The goal of the MIT iGEM team’s project is to expedite this diagnosis process with a genetic circuit that can sense the unique biomarkers of endometriosis. Our circuit identifies whether cells are diseased by checking the cells’ miRNA profiles and by sensing progesterone resistance, a hallmark of endometriosis. This identification process can be implemented in endometrial biopsy samples, eliminating the need for surgical diagnosis. Our approach could lead to a less invasive diagnostic method, enabling earlier treatment and improving patient outcomes.
Some of our team's achievements this year include:
- Developed novel estrogen and progesterone inducible synthetic mammalian promoters through bottom-up promoter engineering. These constructs could resolve the changes in estrogen and progesterone signaling characteristic of endometriosis
- Characterized the functionality of a miRNA sensing platform in TERT immortalized human endometrial stromal cells (tHESC). We are one of the first to characterize changes in miRNA activity in the cell line with and without estrogen.

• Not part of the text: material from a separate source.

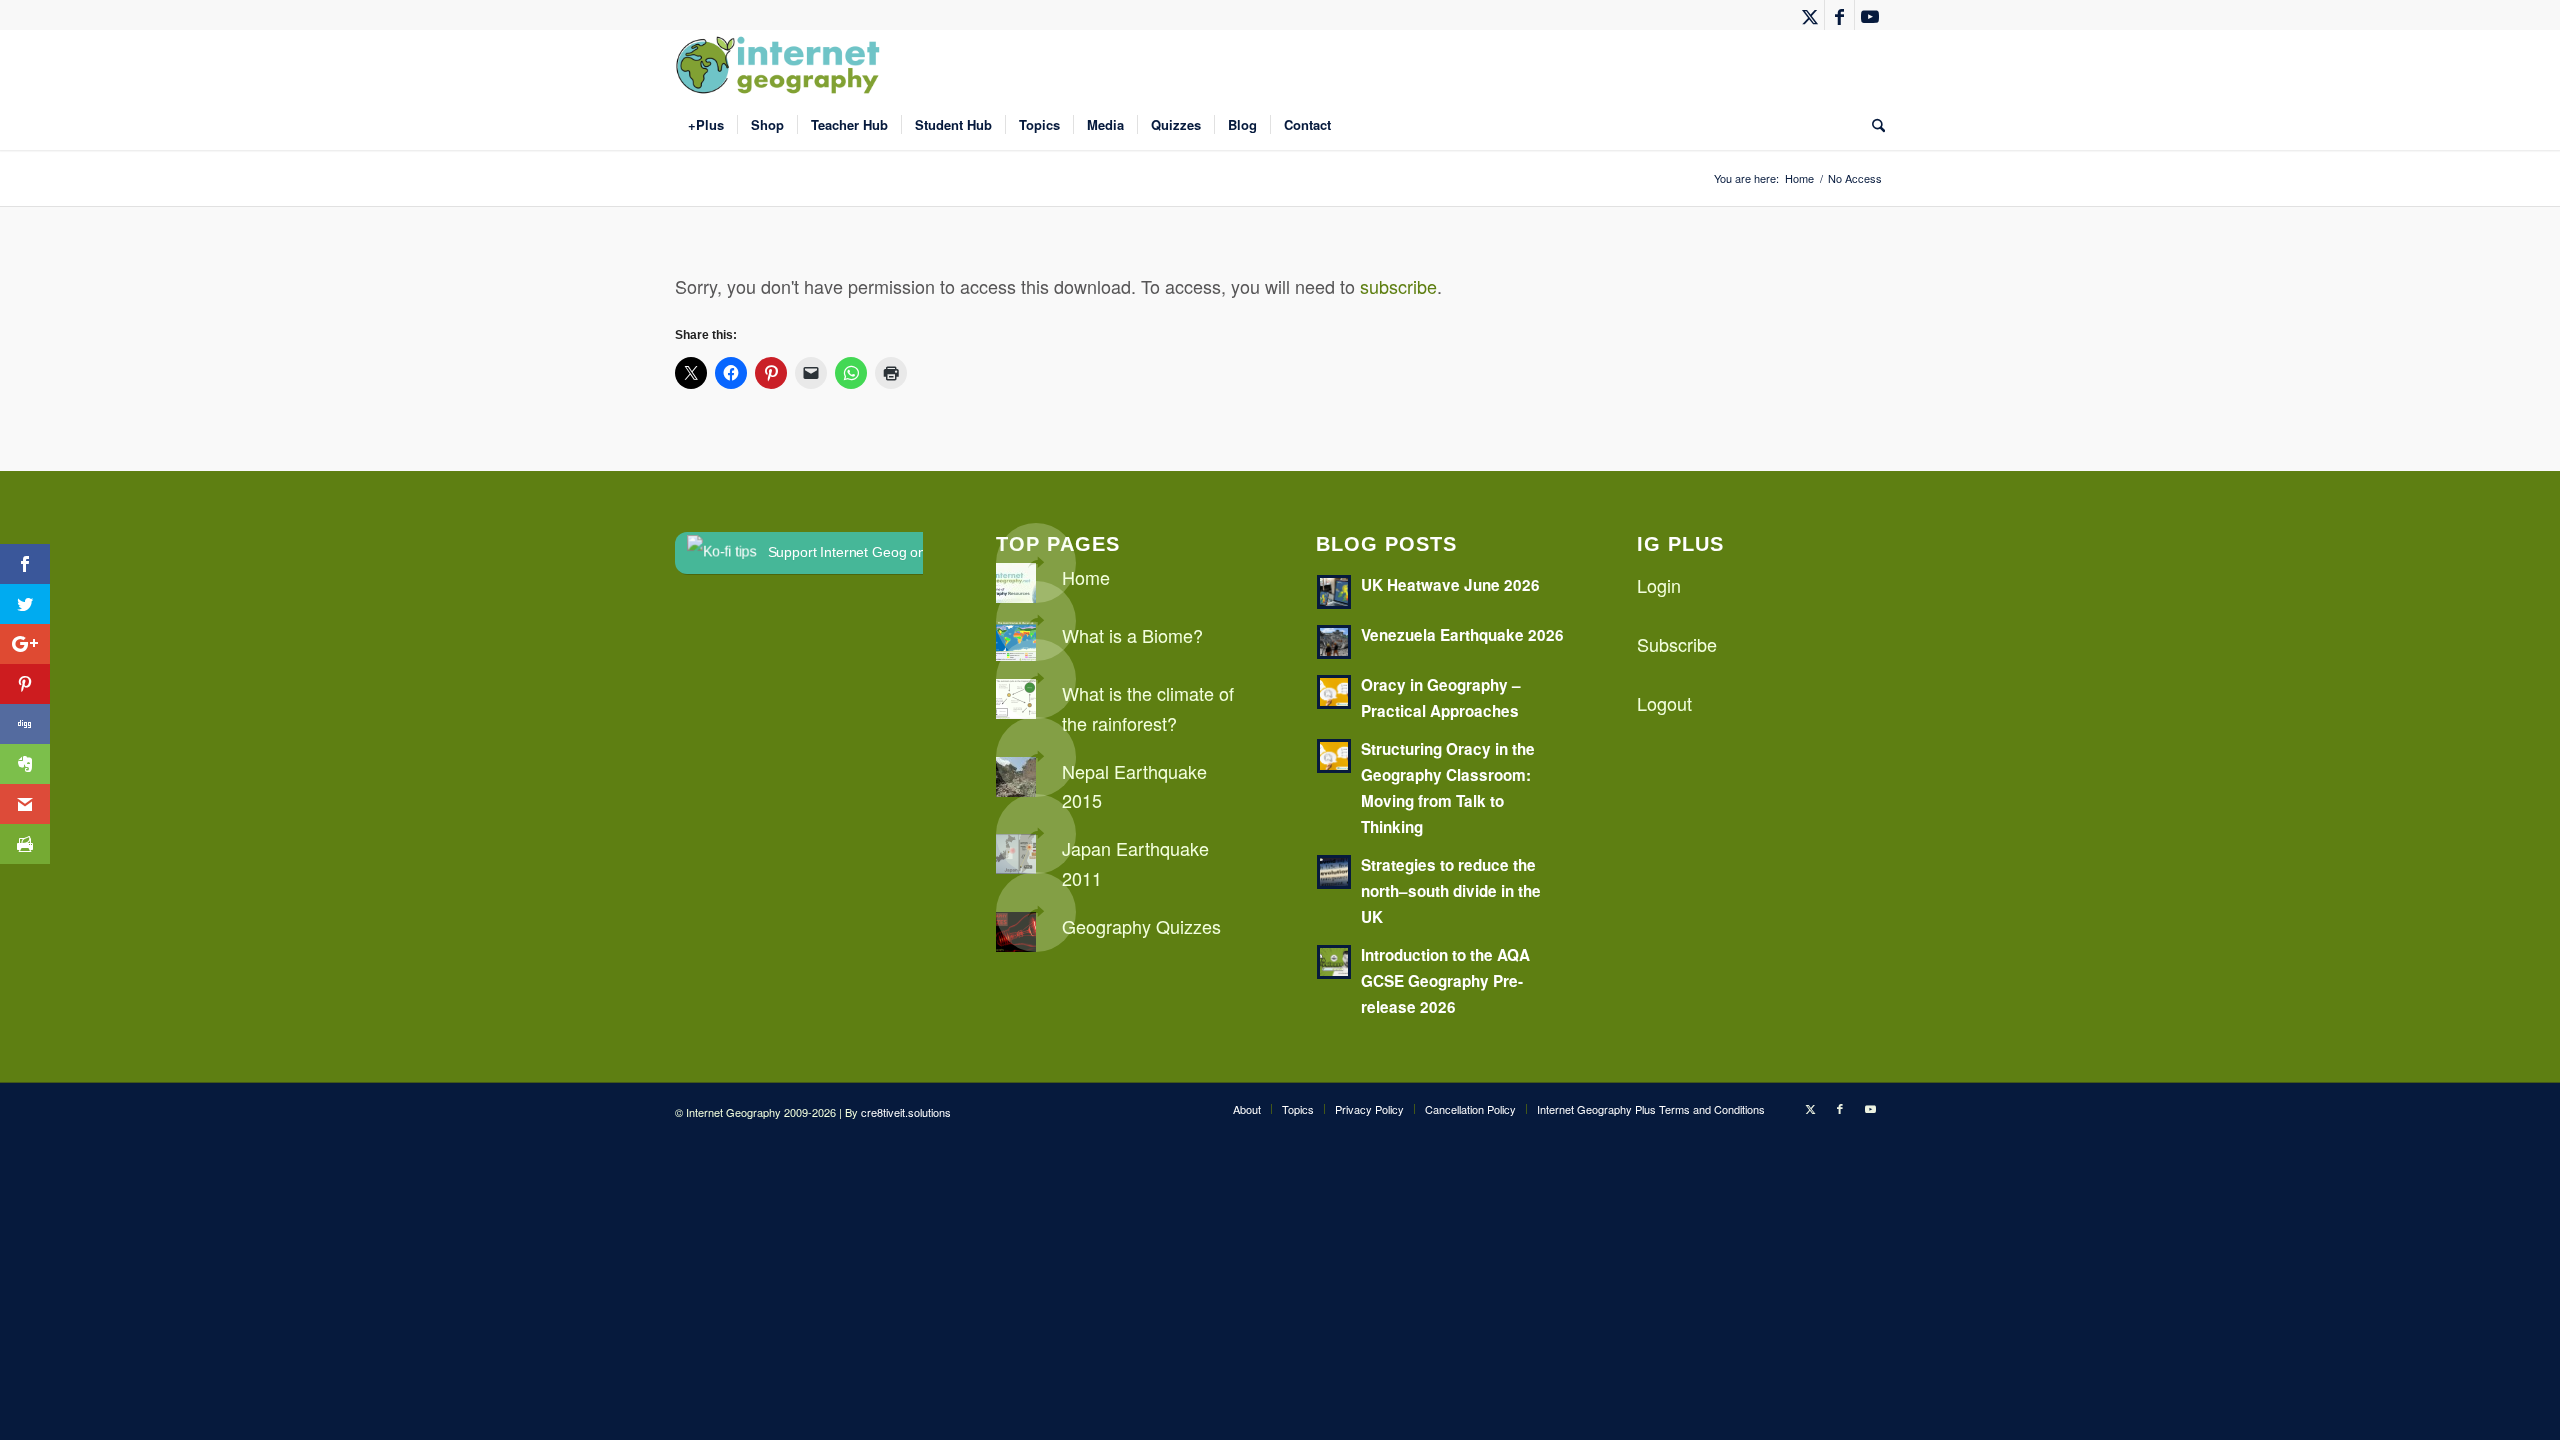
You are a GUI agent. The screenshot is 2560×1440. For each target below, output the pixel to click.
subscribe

- Characterized the functionality of a serine integrase (TP901) in a mammalian cell line. Recombinases like TP901 downstream of a tunable L7Ae - kturn system that we implemented could help process input from our estrogen, progesterone, and miRNA sensors and adjust output as per a patient's needs.
- Transfected larger 4 to 5 transcriptional unit genetic circuits that cascaded our devices together in order to explore how our sensors interact with one another.